Trees are both a strong and fragile part of the yard. With help, they thrive and safely provide both beauty and shade. Without help, they may become sick and die or unexpectedly fall, potentially causing damage or injury. Those who do not understand how to properly care for their trees may unintentionally harm or even kill them.

Dead trees. Because dead trees do not sprout leaves, they are easily identified in the spring. A dead tree should be removed promptly, especially if it is in an area where it could inflict damage or injure someone if it fell. In fact, dead tree removal is the most common tree service job.
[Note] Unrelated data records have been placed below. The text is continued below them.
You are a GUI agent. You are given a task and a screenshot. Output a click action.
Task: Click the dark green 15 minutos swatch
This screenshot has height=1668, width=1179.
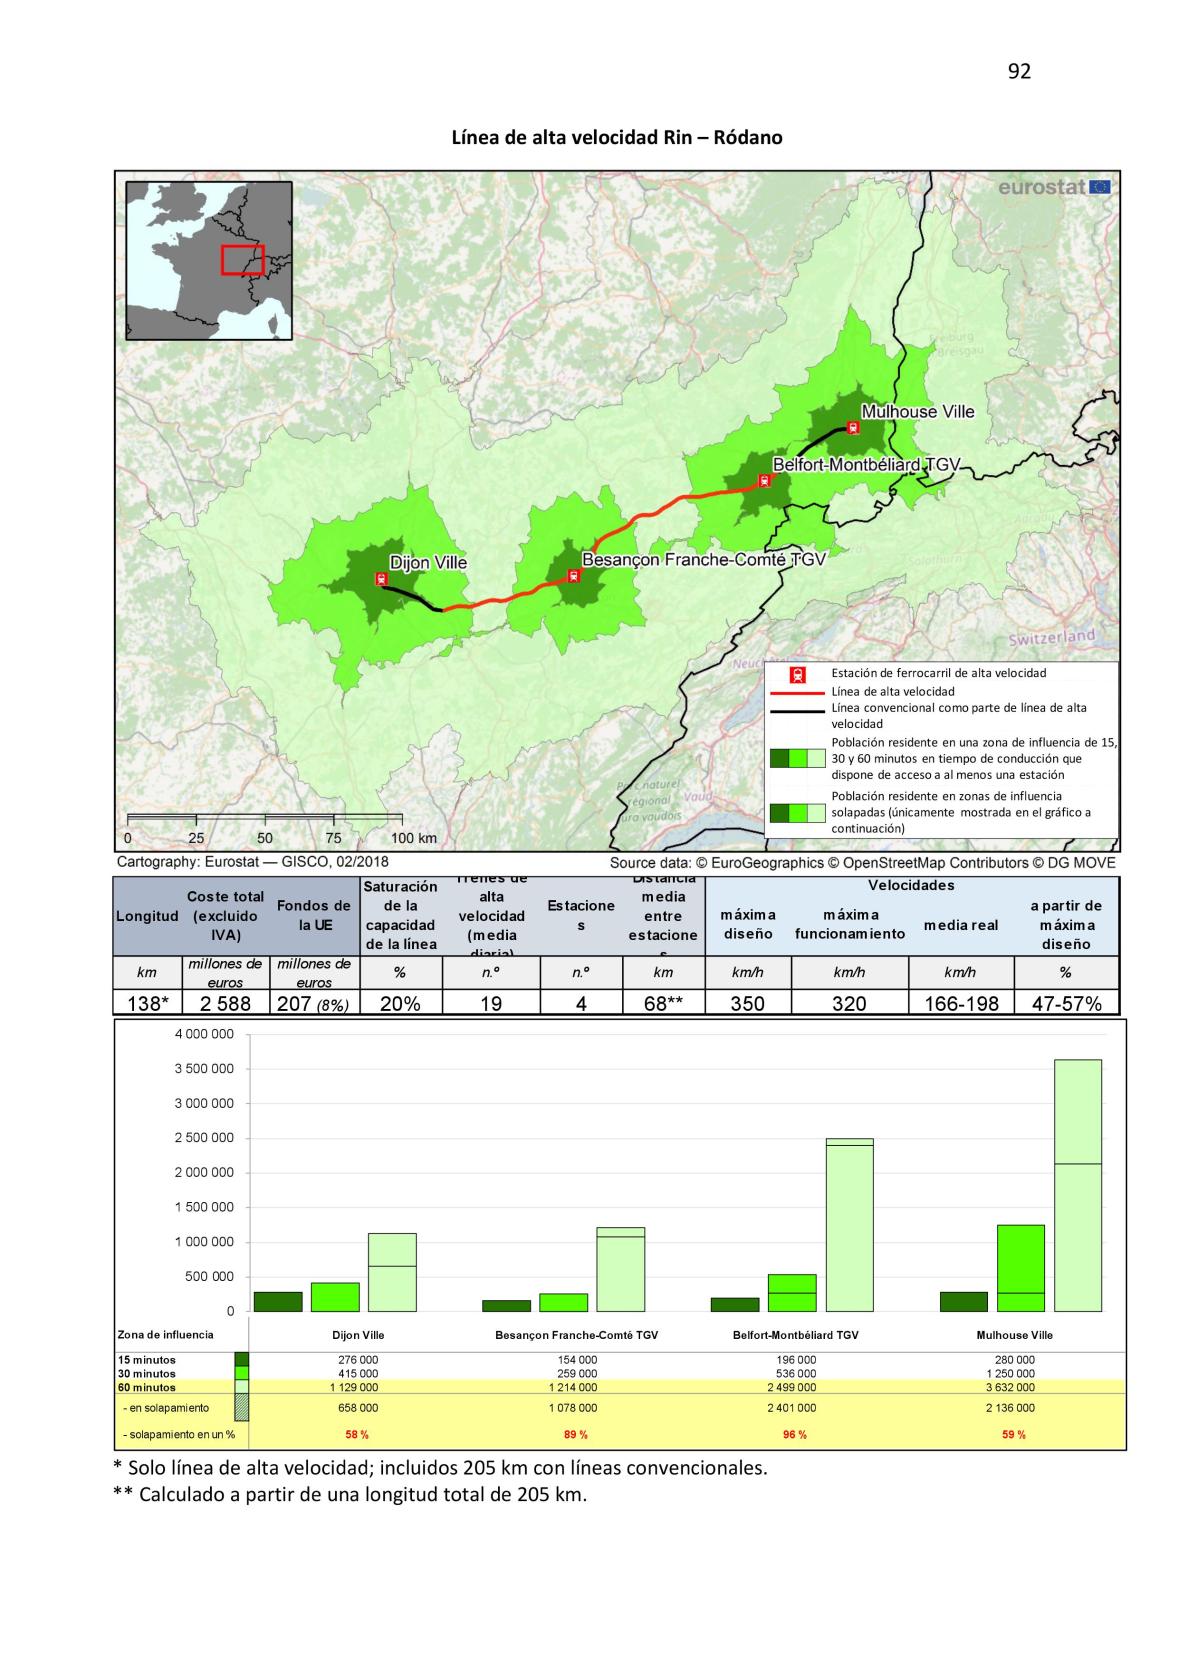[x=241, y=1360]
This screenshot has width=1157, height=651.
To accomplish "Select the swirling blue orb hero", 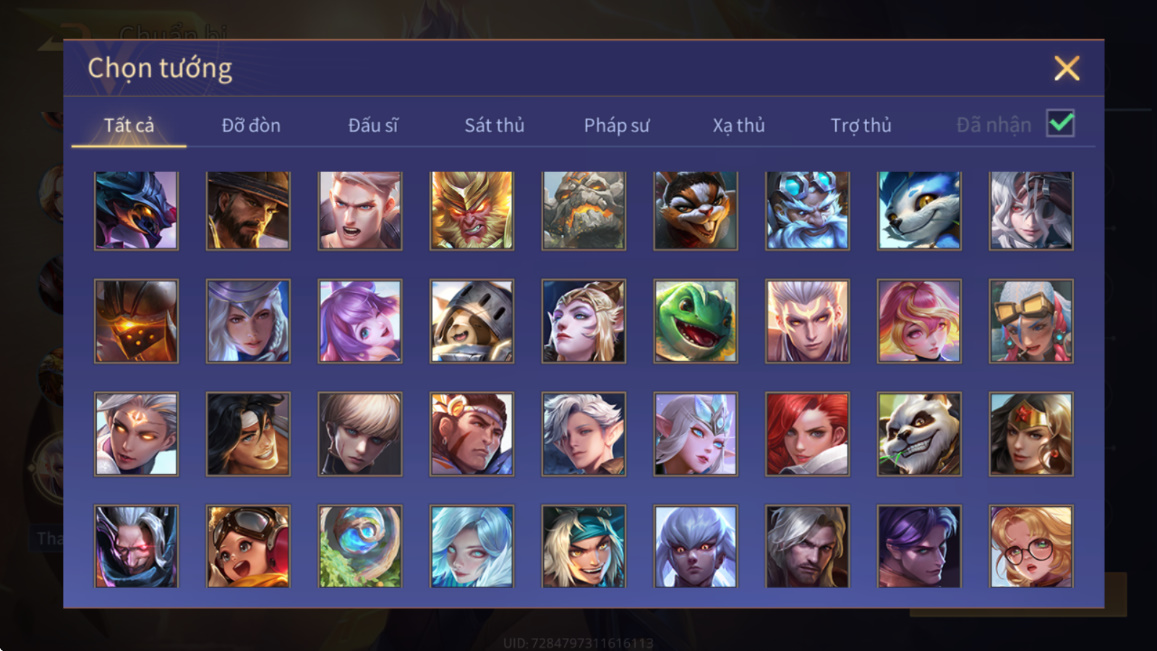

Fungus and mushrooms. Fungus and mushrooms growing on the tree or around the base of the tree are signs of decaying or rotting wood or roots. When a tree’s roots decay or rot, the tree is dying. As the roots weaken, the tree loses support and is more likely to fall or split. If the problem is identified early enough, a knowledgeable professional tree service may be able to save the tree.

Dead branches. Dead branches present a risk of falling, are unsightly, permit decay to enter the tree, and serve no useful purpose to the tree. 

Raised earth around the tree base. Raised or broken earth around the tree base may be a sign that the tree is starting to uproot, which indicates that it could fall in a strong storm. 

Missing bark. Because bark is a living, protective portion of the tree, large areas of missing bark indicate a sick tree. Additionally, exposed wood leads to insect infestation.

Pine beetles. As their name suggests, pine beetles are small beetles that attack and often kill pine trees. They tunnel into the bark to lay their eggs and deposit fungus, which later feeds their young. The tunnels and the fungus disrupt sap flow and ultimately kill the tree. By the time most attacks are discovered, the infested tree is doomed. However, quick action may save the surrounding pine trees from contracting the infestation.